Население смотрело на Панюкина с большим восхищением, чем на толстую шину. Сеня был доволен.
Все дело в том, что в колонне было двадцать три автомобиля, в которых сидело сто человек, и это было вроде небольшого леса, в котором легко мог прятаться Сеня Панюкин. То ли забывали о нем сообщить всем ста человекам, то ли были какие-то другие неувязки на ходу, но, во всяком случае, скоро к Сене Панюкину все привыкли, как привыкли к проселочной дороге, к сигнальным гудкам, к доктору Нечаеву, к обгорелому на солнце носу вице-командора Катушкина. Как-то случилось, что Сене стали даже поручать дежурства по колонне, по охране и по хозяйству. Сеня цвел. Он выполнял свои обязанности строже, чем все остальные дежурные, лихо резал колбасу, сурово будил по утрам каракумцев и делал им жесткие и внушительные выговоры. Однажды вице-командора вдруг посетили какие-то неясные воспоминания о Сене, и он спросил его что он, собственно, делает в колонне.

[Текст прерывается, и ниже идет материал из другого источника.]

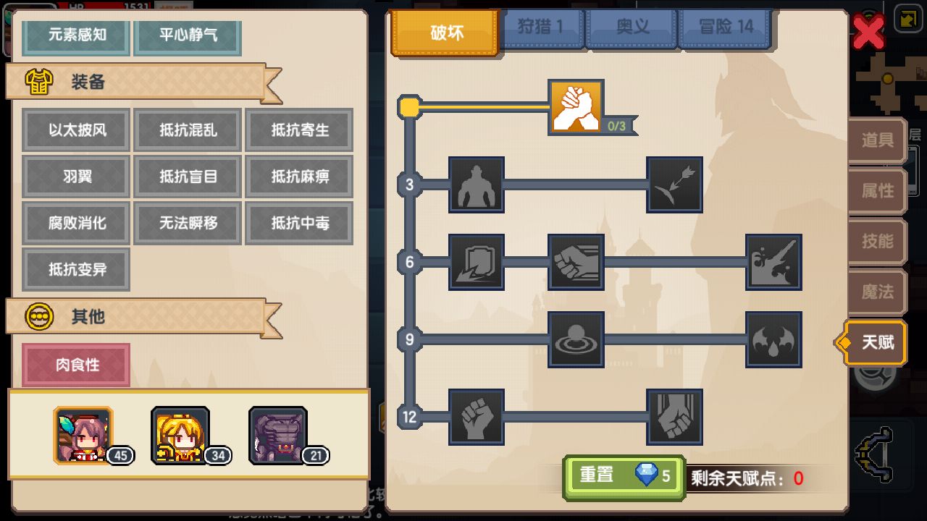Image resolution: width=927 pixels, height=521 pixels.
Task: Click the splash strike talent icon
Action: (x=774, y=262)
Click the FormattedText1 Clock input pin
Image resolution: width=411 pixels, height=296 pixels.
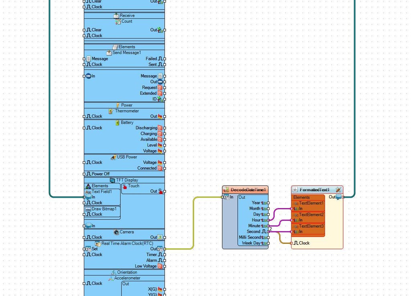tap(291, 243)
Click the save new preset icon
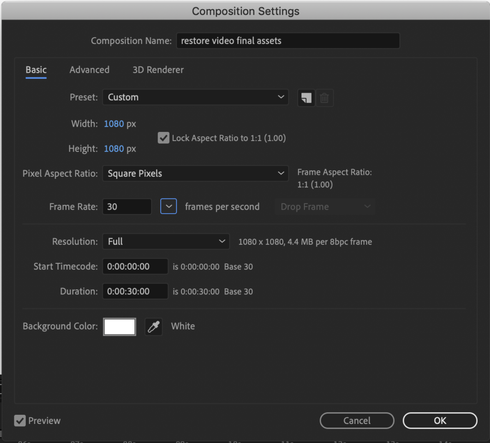This screenshot has width=490, height=443. click(x=306, y=97)
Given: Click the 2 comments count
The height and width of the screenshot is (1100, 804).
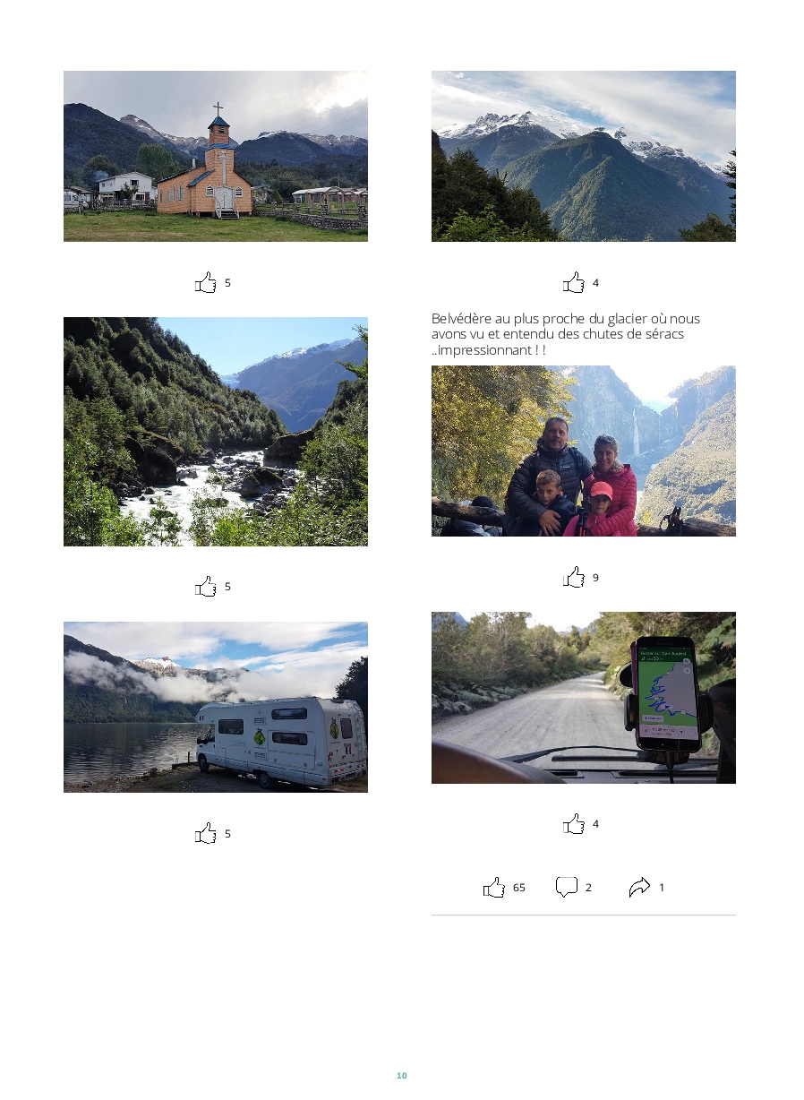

— Я? Я? — изумился Панюкин.— Я заведую оформлением колонны.
Здесь же вдруг оказалось, что в колонне присутствует еще один заведующий оформлением, но так как тот тоже оказался «зайцем», то его немедленно и с позором выгнали. Оформление осталось за Сеней, и, чтобы как-нибудь оправдать эту обязанность, Сеня начал рисовать плакаты с лозунгами и развешивать их на автомобили. Плакаты были отменно плохие, всем надоели, и все были довольны, когда Сеня незаметно свел вывешивание их на нет.
В Оренбурге судьба резко повернулась спиной к Панюкину. Командор поймал Сеню и строго спросил:
— Вы еще здесь? Зачем вы едете?
— Как так?! — удивился было Сеня.— Я агитработ-ник и заведую...
— Положение с грузом в колонне очень тяжелое. Мы списываем с пробега ряд участников, чтобы на машинах поуменьшить вес,— сказал командор.— Вы тоже немедленно отправитесь обратно.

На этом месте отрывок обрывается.